Check each line below for the word "computer", and copy those that have it.

■ **THE INPUT**

********

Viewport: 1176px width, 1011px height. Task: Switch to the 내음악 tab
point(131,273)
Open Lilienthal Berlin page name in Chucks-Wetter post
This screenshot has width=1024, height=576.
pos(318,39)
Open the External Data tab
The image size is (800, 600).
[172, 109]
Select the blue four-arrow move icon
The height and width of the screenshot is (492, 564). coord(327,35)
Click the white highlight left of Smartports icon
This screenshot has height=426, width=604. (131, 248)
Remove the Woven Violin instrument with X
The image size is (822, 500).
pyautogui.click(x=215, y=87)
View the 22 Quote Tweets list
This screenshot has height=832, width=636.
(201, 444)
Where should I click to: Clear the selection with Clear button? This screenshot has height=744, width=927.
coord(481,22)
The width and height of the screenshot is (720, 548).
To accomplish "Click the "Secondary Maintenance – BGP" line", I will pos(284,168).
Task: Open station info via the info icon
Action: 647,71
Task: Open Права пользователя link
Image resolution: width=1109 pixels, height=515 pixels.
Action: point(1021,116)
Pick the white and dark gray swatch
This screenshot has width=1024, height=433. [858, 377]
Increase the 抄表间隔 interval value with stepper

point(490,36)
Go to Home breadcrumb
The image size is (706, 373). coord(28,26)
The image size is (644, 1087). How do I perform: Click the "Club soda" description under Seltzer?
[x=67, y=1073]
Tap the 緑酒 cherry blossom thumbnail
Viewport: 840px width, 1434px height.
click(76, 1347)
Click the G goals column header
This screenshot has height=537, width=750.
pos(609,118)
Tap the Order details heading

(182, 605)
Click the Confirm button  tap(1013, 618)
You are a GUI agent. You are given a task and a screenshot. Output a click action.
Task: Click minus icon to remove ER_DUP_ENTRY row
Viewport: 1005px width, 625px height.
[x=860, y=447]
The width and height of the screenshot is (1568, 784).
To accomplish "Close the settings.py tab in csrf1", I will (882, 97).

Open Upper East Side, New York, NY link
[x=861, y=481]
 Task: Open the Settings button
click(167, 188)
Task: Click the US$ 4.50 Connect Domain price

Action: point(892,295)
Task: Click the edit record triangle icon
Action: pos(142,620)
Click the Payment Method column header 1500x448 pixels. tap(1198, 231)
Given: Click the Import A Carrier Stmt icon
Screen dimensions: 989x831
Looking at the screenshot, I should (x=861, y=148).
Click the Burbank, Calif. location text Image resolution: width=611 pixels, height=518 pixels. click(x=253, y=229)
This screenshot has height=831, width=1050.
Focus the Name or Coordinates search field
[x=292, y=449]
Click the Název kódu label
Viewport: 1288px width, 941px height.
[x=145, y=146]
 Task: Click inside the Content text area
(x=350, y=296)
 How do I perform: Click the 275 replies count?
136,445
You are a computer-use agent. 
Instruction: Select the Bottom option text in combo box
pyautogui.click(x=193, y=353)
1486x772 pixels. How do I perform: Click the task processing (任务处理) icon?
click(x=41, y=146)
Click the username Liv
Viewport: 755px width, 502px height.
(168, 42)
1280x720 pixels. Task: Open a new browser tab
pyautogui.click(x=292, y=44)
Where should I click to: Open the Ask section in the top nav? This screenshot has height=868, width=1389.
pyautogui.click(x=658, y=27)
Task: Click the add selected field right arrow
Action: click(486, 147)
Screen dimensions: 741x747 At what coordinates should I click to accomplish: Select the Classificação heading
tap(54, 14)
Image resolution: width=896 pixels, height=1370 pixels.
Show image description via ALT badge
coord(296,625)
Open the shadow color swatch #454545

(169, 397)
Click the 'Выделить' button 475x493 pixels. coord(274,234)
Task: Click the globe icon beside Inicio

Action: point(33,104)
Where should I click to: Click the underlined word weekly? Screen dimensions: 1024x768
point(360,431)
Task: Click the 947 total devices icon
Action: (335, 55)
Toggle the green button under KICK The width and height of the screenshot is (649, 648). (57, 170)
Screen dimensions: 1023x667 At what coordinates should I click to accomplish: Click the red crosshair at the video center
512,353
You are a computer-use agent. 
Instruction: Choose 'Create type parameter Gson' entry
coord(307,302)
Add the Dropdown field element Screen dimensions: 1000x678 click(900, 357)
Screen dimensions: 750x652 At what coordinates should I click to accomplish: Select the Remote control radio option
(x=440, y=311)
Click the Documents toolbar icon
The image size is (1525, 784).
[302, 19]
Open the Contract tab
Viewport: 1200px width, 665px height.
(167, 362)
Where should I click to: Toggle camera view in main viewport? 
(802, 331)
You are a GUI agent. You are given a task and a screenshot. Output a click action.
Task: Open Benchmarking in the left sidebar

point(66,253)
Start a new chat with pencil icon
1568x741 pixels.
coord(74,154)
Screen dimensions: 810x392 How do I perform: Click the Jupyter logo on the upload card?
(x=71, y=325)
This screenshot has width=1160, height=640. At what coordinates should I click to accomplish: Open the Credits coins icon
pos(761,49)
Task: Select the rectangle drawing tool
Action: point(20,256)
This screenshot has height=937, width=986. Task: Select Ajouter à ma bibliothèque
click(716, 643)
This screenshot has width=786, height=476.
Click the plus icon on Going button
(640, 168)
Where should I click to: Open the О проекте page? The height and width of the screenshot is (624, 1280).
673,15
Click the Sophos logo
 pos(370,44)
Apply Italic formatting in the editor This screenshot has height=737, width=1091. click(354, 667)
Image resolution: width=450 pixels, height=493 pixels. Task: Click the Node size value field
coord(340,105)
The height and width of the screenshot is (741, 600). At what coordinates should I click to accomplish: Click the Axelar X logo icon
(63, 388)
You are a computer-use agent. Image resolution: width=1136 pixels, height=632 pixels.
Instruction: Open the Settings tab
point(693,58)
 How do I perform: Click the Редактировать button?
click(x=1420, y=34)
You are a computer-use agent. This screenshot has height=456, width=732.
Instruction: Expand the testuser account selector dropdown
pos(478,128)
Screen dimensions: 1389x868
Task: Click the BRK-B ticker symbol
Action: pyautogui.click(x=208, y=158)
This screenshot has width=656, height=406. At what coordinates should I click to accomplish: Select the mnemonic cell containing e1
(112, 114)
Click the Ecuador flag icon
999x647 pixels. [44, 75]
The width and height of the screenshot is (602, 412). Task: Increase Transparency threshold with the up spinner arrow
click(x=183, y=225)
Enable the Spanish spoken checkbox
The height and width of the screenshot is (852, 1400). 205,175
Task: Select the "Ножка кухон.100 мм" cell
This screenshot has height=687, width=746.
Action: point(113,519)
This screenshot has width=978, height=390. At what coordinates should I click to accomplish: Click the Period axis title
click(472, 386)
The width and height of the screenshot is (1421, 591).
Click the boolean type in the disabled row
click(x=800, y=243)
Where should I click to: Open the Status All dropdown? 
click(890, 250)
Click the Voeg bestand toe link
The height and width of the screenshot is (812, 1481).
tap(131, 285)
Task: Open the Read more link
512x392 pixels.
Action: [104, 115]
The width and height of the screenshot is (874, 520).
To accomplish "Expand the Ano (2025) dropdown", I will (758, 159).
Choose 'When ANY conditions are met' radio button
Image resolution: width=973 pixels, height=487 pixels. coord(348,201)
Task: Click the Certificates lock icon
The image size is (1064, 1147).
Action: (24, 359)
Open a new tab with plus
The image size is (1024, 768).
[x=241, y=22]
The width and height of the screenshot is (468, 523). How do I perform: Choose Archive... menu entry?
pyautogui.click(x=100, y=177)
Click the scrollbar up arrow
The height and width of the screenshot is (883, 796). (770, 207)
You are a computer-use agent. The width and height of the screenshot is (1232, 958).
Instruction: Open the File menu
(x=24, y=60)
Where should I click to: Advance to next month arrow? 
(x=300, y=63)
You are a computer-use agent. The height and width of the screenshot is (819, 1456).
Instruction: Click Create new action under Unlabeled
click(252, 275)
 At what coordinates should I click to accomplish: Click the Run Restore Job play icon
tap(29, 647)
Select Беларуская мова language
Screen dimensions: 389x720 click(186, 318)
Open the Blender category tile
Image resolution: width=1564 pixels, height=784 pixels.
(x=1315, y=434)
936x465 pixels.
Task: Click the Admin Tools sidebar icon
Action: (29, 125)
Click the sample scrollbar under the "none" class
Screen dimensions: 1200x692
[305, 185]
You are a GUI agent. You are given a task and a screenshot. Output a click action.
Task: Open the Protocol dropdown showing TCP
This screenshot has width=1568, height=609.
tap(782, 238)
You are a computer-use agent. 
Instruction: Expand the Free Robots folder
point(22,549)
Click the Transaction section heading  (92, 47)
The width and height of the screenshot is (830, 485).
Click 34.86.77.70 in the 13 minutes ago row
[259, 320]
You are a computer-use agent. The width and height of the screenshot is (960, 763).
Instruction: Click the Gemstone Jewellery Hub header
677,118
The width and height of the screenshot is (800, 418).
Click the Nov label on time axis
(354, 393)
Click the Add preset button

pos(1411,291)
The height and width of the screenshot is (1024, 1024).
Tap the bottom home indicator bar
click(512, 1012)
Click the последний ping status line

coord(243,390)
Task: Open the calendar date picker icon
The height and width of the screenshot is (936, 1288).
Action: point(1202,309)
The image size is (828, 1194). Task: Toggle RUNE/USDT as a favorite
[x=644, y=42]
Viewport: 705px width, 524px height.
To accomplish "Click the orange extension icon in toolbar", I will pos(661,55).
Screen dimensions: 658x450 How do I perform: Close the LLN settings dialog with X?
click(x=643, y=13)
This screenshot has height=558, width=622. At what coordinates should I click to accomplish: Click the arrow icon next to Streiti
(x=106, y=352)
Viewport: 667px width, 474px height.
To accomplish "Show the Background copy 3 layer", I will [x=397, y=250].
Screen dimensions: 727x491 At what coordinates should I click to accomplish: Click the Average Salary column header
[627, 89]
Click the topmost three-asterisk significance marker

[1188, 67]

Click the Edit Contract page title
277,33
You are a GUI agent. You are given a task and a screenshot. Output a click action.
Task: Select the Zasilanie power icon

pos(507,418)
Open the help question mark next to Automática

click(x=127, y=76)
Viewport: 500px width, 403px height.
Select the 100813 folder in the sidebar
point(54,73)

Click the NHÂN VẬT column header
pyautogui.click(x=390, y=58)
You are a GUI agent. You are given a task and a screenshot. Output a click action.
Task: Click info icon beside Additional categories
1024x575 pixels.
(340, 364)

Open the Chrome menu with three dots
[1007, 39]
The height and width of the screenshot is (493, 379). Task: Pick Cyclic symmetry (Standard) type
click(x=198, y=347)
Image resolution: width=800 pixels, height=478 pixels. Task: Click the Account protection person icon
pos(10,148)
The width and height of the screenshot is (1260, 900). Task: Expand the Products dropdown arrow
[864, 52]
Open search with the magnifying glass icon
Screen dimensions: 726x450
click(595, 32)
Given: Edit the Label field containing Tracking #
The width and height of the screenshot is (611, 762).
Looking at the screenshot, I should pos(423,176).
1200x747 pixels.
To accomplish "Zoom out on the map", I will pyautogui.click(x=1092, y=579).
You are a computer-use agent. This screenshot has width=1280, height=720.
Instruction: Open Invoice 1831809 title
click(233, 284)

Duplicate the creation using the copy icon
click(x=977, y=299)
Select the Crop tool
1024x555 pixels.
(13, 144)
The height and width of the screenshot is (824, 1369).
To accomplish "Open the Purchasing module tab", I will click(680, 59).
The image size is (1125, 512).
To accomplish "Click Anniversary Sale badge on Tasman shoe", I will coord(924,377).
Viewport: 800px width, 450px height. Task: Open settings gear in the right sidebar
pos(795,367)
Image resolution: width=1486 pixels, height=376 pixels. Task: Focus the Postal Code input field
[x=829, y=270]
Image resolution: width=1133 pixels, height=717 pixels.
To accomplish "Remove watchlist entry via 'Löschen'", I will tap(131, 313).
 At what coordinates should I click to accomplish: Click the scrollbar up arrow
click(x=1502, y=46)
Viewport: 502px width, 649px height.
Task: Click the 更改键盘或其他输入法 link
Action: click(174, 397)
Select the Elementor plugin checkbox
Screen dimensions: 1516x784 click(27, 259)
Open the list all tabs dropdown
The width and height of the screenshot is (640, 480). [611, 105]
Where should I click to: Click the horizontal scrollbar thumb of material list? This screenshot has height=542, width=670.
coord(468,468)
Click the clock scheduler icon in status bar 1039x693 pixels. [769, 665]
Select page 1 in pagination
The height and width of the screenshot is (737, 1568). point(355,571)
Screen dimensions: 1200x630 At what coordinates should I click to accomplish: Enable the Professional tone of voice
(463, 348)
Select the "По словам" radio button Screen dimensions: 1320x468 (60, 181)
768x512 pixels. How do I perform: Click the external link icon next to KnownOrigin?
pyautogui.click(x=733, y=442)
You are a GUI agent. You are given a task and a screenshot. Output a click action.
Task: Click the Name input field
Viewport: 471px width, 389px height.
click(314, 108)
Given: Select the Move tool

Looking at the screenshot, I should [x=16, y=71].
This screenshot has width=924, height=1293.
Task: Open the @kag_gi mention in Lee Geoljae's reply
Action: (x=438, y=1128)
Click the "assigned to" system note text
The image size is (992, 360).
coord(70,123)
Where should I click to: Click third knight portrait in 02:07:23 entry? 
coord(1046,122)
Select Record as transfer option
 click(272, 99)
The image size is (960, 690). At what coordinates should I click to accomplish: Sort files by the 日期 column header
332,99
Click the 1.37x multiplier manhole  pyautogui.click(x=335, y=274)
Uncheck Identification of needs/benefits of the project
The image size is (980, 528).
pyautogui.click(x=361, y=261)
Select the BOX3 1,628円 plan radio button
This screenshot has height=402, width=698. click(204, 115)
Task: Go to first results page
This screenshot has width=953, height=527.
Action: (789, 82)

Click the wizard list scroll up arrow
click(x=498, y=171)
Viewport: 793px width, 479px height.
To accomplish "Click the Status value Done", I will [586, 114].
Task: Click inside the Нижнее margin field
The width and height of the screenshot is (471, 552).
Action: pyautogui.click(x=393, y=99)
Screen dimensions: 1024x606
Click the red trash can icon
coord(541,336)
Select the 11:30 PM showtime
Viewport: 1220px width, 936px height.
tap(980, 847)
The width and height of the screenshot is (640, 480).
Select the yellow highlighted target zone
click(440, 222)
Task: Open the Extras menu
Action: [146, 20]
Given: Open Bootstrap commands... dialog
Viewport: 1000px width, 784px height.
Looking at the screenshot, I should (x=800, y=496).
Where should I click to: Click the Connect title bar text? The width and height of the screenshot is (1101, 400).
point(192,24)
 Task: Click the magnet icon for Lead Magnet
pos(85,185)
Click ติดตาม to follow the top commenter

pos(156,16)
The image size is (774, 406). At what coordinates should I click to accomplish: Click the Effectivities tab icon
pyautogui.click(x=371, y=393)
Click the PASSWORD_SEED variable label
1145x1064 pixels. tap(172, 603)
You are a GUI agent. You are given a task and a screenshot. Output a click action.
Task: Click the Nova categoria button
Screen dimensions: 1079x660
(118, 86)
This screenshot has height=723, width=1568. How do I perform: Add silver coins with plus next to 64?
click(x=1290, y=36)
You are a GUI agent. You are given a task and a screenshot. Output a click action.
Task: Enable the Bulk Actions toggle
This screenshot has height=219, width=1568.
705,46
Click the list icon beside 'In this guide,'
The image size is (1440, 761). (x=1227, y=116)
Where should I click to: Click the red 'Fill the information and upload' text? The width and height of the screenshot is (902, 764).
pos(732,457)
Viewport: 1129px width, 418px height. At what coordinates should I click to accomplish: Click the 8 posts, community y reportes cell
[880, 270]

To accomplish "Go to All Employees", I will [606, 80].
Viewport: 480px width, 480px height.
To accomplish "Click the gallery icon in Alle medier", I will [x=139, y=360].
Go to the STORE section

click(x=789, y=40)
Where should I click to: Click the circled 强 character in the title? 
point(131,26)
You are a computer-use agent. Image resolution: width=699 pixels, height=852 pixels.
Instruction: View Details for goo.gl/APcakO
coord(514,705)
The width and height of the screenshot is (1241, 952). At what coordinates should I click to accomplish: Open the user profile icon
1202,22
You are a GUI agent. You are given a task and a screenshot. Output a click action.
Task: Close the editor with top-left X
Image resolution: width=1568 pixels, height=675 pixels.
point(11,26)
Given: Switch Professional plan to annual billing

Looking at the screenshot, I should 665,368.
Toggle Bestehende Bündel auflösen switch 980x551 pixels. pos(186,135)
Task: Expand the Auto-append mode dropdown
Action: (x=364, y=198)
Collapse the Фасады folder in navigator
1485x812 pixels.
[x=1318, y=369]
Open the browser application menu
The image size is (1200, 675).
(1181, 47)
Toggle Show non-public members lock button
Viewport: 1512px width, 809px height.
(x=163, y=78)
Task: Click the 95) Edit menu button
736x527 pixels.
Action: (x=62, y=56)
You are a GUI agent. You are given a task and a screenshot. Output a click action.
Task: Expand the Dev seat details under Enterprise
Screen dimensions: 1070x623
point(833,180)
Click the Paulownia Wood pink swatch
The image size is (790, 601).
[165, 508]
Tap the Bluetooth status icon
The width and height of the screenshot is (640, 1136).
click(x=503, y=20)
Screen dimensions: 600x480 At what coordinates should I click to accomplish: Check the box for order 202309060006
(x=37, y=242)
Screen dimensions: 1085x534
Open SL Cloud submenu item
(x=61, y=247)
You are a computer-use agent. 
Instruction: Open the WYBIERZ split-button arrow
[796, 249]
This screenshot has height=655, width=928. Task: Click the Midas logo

********

■ **EXERCISE ANSWER**
You are a computer-use agent. 
You are a computer-use agent. 
You are a computer-use agent. Image resolution: width=1136 pixels, height=632 pixels.
You are a computer-use agent. This screenshot has height=456, width=732.
You are a computer-use agent. The width and height of the screenshot is (1232, 958).
You are a computer-use agent. The height and width of the screenshot is (819, 1456).
You are a computer-use agent. 
You are a computer-use agent. The width and height of the screenshot is (960, 763).
You are a computer-use agent. This screenshot has width=1280, height=720.
You are a computer-use agent. Image resolution: width=699 pixels, height=852 pixels.
You are a computer-use agent. 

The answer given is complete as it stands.